Jetzt spricht

Matura-Chaos

Jetzt spricht "verstreuter" Lehrer

ÖSTERREICH machte den berühmtesten Professor Österreichs ausfindig. Martin S. erzählt im Interview, wie er die 12 Matura-Arbeiten verlor.

St. Pölten. Das Malheur, über das ganz Österreich schmunzelt, passierte am 20. Mai: HTL-Mathematiklehrer Martin S. schwingt sich in Sankt Pölten nach ­Unterrichtsende auf seine Vespa. Mit im Gepäck: die eben geschriebenen Maturaarbeiten der Klasse 5a HETI. "Es war ein traumhafter Sommertag. Da fahre ich meistens mit dem Moped", sagt er ÖSTERREICH.

Aber auf der Heimfahrt öffnet sich das Topcase seiner Vespa. Der Mathematikprofessor verstreut in ganz St. Pölten 12 Maturaarbeiten. Erst als er zu Hause ankommt, registriert er den Verlust. Die Schüler der HTL St. Pölten mussten die Matura ein zweites Mal schreiben. Alle bestanden.

ÖSTERREICH: Ihr Missgeschick mit den Maturaarbeiten bewegt viele Menschen. Für Ihre Ex-Schüler sind Sie laut Internet-Postings nun der Held, weil sie die Aktion cool finden …
Martin S.: Ich fühle mich aber nicht als Held, sondern mir ist das Ganze ziemlich peinlich. Und es tut mir sehr leid.
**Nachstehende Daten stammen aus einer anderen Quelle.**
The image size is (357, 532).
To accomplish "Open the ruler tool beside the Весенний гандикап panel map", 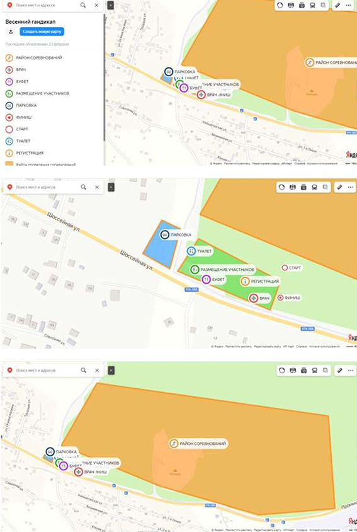I will coord(337,6).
ÖSTERREICH: Wie haben Sie sich gefühlt, als Sie entdeckt haben, dass Sie alle 12 Maturaarbeiten verloren haben?
Martin S.: Das Malheur habe ich erst entdeckt, als ich schon zu Hause angekommen war. Für mich ist eine Welt zusammengebrochen, und ich war verzweifelt. Ich habe mich sofort in mein Auto gesetzt, bin die Strecke zurückgefahren, um alle Maturaarbeiten wieder einzusammeln. Aber sie waren in einem schlechten Zustand. Teilweise waren Reifenspuren auf den Arbeiten, also einfach nicht mehr beurteilbar.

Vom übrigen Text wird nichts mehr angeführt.